[Collected data]
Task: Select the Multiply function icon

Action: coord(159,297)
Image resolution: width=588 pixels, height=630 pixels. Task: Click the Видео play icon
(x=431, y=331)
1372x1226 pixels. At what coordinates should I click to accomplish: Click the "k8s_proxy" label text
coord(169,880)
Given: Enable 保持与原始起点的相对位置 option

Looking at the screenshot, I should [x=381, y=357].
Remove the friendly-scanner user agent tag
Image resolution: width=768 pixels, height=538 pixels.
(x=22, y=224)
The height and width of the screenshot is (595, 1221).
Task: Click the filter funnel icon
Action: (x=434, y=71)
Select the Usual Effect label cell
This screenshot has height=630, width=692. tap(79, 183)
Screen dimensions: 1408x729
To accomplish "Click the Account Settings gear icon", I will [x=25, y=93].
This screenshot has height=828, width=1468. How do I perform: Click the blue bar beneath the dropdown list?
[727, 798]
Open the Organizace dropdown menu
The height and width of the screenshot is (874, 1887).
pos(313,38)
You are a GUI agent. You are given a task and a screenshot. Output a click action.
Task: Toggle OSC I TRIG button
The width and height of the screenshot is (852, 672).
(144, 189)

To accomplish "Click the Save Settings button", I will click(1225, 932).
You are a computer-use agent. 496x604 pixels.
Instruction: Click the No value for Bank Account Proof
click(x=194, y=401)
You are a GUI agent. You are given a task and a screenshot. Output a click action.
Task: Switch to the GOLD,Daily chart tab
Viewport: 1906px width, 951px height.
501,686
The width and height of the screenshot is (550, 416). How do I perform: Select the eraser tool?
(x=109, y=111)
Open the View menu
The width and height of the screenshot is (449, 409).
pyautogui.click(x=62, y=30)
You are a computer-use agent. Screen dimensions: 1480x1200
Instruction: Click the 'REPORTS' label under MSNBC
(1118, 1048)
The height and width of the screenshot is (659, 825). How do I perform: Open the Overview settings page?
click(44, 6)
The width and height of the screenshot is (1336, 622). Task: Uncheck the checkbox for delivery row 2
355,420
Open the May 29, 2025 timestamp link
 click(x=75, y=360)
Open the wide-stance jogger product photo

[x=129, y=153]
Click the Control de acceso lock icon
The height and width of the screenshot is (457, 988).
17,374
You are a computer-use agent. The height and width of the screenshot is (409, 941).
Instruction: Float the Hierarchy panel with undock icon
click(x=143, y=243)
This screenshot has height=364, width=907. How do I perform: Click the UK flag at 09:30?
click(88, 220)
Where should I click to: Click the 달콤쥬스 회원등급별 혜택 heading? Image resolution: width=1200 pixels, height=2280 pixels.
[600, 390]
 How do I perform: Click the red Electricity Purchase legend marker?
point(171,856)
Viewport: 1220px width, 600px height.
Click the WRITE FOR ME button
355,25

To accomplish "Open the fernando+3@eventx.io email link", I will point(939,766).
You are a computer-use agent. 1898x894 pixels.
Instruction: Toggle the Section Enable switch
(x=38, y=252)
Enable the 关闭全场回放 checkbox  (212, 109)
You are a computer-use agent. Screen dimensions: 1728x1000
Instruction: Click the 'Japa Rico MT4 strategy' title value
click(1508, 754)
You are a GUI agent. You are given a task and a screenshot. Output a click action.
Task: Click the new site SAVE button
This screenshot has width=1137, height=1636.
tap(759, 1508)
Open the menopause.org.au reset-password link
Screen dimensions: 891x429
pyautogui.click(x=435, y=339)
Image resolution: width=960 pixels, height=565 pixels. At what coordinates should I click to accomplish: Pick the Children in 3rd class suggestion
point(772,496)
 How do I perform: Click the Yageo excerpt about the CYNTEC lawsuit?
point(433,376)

WHAT IS BEING ASKED >>
The entries above should be copied out exactly, with none left out.

RESPONSE >>
Task: Select the Multiply function icon

Action: coord(159,297)
Image resolution: width=588 pixels, height=630 pixels. Task: Click the Видео play icon
(x=431, y=331)
1372x1226 pixels. At what coordinates should I click to accomplish: Click the "k8s_proxy" label text
coord(169,880)
Given: Enable 保持与原始起点的相对位置 option

Looking at the screenshot, I should [x=381, y=357].
Remove the friendly-scanner user agent tag
Image resolution: width=768 pixels, height=538 pixels.
(x=22, y=224)
The height and width of the screenshot is (595, 1221).
Task: Click the filter funnel icon
Action: (x=434, y=71)
Select the Usual Effect label cell
This screenshot has height=630, width=692. tap(79, 183)
Screen dimensions: 1408x729
To accomplish "Click the Account Settings gear icon", I will [x=25, y=93].
This screenshot has height=828, width=1468. How do I perform: Click the blue bar beneath the dropdown list?
[727, 798]
Open the Organizace dropdown menu
The height and width of the screenshot is (874, 1887).
pos(313,38)
You are a GUI agent. You are given a task and a screenshot. Output a click action.
Task: Toggle OSC I TRIG button
The width and height of the screenshot is (852, 672).
(144, 189)

To accomplish "Click the Save Settings button", I will click(1225, 932).
You are a computer-use agent. 496x604 pixels.
Instruction: Click the No value for Bank Account Proof
click(x=194, y=401)
You are a GUI agent. You are given a task and a screenshot. Output a click action.
Task: Switch to the GOLD,Daily chart tab
Viewport: 1906px width, 951px height.
501,686
The width and height of the screenshot is (550, 416). How do I perform: Select the eraser tool?
(x=109, y=111)
Open the View menu
The width and height of the screenshot is (449, 409).
pyautogui.click(x=62, y=30)
You are a computer-use agent. Screen dimensions: 1480x1200
Instruction: Click the 'REPORTS' label under MSNBC
(1118, 1048)
The height and width of the screenshot is (659, 825). How do I perform: Open the Overview settings page?
click(44, 6)
The width and height of the screenshot is (1336, 622). Task: Uncheck the checkbox for delivery row 2
355,420
Open the May 29, 2025 timestamp link
 click(x=75, y=360)
Open the wide-stance jogger product photo

[x=129, y=153]
Click the Control de acceso lock icon
The height and width of the screenshot is (457, 988).
17,374
You are a computer-use agent. The height and width of the screenshot is (409, 941).
Instruction: Float the Hierarchy panel with undock icon
click(x=143, y=243)
This screenshot has height=364, width=907. How do I perform: Click the UK flag at 09:30?
click(88, 220)
Where should I click to: Click the 달콤쥬스 회원등급별 혜택 heading? Image resolution: width=1200 pixels, height=2280 pixels.
[600, 390]
 How do I perform: Click the red Electricity Purchase legend marker?
point(171,856)
Viewport: 1220px width, 600px height.
Click the WRITE FOR ME button
355,25

To accomplish "Open the fernando+3@eventx.io email link", I will point(939,766).
You are a computer-use agent. 1898x894 pixels.
Instruction: Toggle the Section Enable switch
(x=38, y=252)
Enable the 关闭全场回放 checkbox  (212, 109)
You are a computer-use agent. Screen dimensions: 1728x1000
Instruction: Click the 'Japa Rico MT4 strategy' title value
click(1508, 754)
You are a GUI agent. You are given a task and a screenshot. Output a click action.
Task: Click the new site SAVE button
This screenshot has width=1137, height=1636.
tap(759, 1508)
Open the menopause.org.au reset-password link
Screen dimensions: 891x429
pyautogui.click(x=435, y=339)
Image resolution: width=960 pixels, height=565 pixels. At what coordinates should I click to accomplish: Pick the Children in 3rd class suggestion
point(772,496)
 How do I perform: Click the Yageo excerpt about the CYNTEC lawsuit?
point(433,376)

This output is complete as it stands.